La carne e le tubature non ressero
a quel gelo, dice il ricordo:
nel poco di storia seguito all’uragano
s’inaugurava l’Era Nuova dell’Industria,
e quella spira mulinava con la stessa
alacre inerzia – e più futuro. 
[…] 
Così riaffiorano dagli anni
le case miracolate e la fabbrica,
un eldorado sommerso
ai laghi della Lavagnina, sempre
più arcano ai vivi e luminoso alla leggenda
man mano che si estingue la memoria.
Qualcuno ha visto, ne ha parlato:
anche questo deve entrare nei versi
per far risplendere quanto svanisce
o resta cicatrice sulla pelle –
le cose minacciate dall’oblio,
il nome di chi salì sui monti
per fare resistenza al male
nell’alone sfrangiato di nebbia,
silenzio in tasca e fucile in spalla,
o la spira d’una ciminiera
sorta fra le rovine dopo l’olocausto,
come noi.
[…] 
È nelle cicatrici che è graffiato il tempo,
nei segni che restano, gli oggetti dispersi
nei cassetti e le scritte sui muri
che non svaniscono.

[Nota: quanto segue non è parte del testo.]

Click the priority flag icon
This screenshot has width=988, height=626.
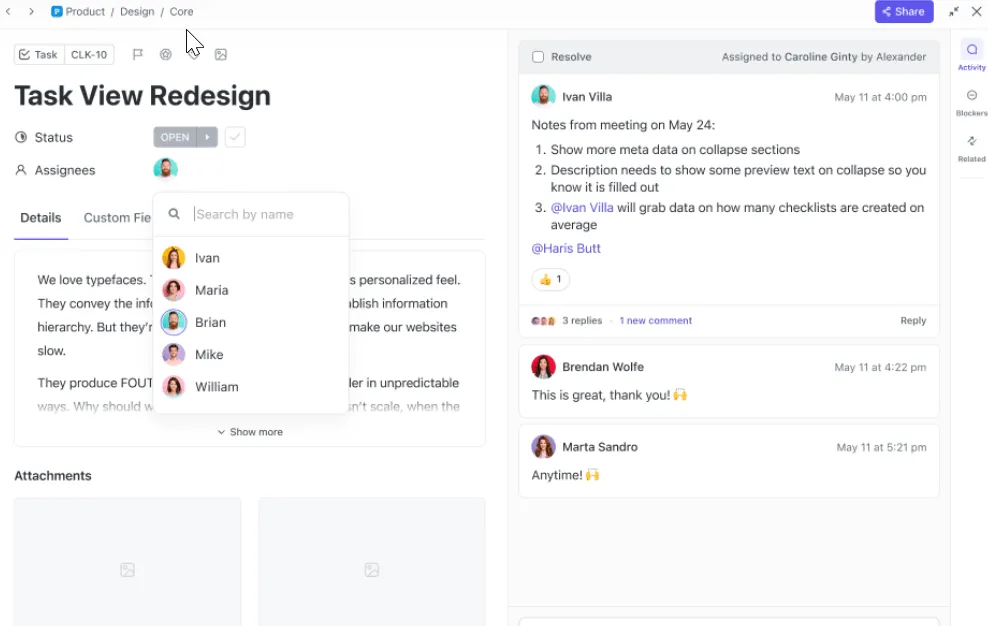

Ma quanto
brucia a toccarlo, e quanto avvampa
a ricordare cosa siamo stati,
noi che pensavamo
ancora possibile l’irrealizzabile
e i miraggi a portata di mano –
un’utopia di bello buono e giusto –
mentre il mare si ritirava preparando
l’onda dello tsunami. 
[…] 
L’inverno ghiaccia i sogni che non sono stati
al calor bianco – ed è un’attesa ignava;
oppure è digrignare i denti,
attendere caparbi e misurare la sconfitta
ad ogni istante, perché con gli anni
si cerca il nucleo duro
che persiste e che non cede;
il cavo d’illusioni e di visioni
che fragile ancorava la vita all’utopia
è un filo marcio che non tiene,
la mano brancola in tasca a sera
fra le luci e le sirene delle fabbriche.
I sogni sciolgono con la lentezza
tiepida di marzo, rimpianti e rancori
ustionano improvvisi e duraturi
come l’esplodere dei fiumi di pianura,
che spinge a valle un’irruenza
lontana, non nostra, un’astrazione
che è miraggio di montagne
di colpo nitide, vicine, minacciose –
ti senti addosso il loro sguardo e il premere,
quasi un’implorazione,
cedono gli argini di colpo
e persino i ruscelli allagano i campi,
insolenti, annegando il verde
di detriti e fango imputridito.

[…]

Come uno sbocco di sangue l’urlo.
Troppe bombe esplose nel mistero
ma troppi bersagli mancati per ignavia,
nomi che tornano a sporcare le ferite:
è il Nuovo che da decenni avanza,
dicono, sempre più qui e vitale –
da sempre qui e letale –.
Ma compreremo anche la loro mercanzia,
per qualche minuto credendo
e intitolando piazze
ai nuovi quisling, respirando
a pieni polmoni con gioia triste
l’aria mefitica a cui siamo avvezzi.